Your heart is a muscle. To strengthen any muscle, you have to exercise it against increasing resistance. When you swing your arms, your arm muscles contract and squeeze the veins near them to pump extra blood toward the heart. When your arm muscles relax, they allow blood to fill the veins near them. This alternate contracting and relaxing of the arm muscles pumps extra blood toward the heart. Your heart then must contract against a greater amount of blood inside its chambers, so it does this with a faster beat and with more force, and this makes the heart muscle stronger.

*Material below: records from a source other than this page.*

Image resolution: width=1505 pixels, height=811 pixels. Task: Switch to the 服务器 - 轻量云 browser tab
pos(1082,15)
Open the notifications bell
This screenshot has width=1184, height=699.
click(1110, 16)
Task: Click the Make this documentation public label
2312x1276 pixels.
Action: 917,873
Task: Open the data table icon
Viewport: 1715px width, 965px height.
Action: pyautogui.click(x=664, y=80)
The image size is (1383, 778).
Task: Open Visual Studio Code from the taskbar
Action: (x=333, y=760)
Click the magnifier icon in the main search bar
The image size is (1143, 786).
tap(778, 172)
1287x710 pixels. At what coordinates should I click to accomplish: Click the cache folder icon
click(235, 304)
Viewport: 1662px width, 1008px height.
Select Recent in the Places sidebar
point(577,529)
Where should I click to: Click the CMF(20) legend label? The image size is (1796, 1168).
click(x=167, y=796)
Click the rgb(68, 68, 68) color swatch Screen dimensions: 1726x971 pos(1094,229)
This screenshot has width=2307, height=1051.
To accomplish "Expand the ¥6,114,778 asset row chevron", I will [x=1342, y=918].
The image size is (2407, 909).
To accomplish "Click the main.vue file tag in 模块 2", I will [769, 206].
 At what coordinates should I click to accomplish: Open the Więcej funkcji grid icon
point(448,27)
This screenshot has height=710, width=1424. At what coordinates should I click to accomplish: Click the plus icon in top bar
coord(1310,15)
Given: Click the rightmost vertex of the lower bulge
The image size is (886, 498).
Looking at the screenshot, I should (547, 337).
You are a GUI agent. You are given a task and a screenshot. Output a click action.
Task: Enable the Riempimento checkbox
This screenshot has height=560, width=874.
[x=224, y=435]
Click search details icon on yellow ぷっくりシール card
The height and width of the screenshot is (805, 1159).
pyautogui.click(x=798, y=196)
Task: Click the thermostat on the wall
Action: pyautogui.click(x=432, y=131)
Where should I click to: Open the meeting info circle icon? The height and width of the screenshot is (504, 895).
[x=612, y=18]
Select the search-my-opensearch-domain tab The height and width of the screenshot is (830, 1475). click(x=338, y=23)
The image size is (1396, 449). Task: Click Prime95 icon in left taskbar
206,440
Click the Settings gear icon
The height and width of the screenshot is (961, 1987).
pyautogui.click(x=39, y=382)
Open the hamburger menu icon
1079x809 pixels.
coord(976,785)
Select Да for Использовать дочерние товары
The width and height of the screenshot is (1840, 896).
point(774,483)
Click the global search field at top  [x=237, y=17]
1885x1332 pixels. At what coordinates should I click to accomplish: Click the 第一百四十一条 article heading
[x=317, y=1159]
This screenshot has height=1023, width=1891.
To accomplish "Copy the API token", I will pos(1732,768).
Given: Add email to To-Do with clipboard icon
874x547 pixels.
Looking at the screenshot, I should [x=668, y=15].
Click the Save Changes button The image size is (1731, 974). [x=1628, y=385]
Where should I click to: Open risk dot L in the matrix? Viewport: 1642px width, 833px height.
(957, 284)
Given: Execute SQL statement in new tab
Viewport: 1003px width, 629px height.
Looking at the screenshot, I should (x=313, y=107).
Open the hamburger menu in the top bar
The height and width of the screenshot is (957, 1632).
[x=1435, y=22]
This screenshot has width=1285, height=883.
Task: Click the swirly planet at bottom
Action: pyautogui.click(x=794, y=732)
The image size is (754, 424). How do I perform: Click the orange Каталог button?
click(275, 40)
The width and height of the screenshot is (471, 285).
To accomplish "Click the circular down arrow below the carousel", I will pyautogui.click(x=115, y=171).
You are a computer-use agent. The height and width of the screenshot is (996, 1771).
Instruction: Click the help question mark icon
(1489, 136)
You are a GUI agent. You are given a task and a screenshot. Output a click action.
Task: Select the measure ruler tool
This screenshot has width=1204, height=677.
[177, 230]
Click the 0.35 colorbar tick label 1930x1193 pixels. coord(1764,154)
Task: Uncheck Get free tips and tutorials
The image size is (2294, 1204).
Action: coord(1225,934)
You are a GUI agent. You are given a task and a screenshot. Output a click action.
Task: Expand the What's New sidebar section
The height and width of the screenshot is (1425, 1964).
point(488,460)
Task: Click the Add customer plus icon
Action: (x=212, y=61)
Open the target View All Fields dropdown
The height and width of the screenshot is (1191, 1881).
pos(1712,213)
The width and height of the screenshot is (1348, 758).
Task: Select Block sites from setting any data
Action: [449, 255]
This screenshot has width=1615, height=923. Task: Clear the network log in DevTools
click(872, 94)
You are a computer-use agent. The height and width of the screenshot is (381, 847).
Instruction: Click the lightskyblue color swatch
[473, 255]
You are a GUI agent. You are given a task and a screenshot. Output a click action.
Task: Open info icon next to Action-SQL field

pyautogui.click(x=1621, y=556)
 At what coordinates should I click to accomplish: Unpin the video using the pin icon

To strengthen your heart, you have to exercise vigorously enough to increase your pulse rate at least 20 beats a minute above your resting pulse rate. Conducting an orchestra can drive your pulse rate over a hundred beats a minute. You conduct with your arms and during exercise, arm muscles require extra blood to supply them with oxygen. Your heart has to work two and a half times as hard to pump blood through your arms as it does to pump the same amount of blood through your legs. The blood vessels in your arms are smaller and offer a greater resistance against the flow of blood. The odds are that you will never conduct a major orchestra, but you can turn on the radio, pick up a stick, wave your arms around and become fit. Try to work up to the point where you can conduct for thirty minutes three times a week. This is a good activity for cross training with another sport that stresses primarily your leg muscles, such as walking, running, dancing or pedaling a bicycle.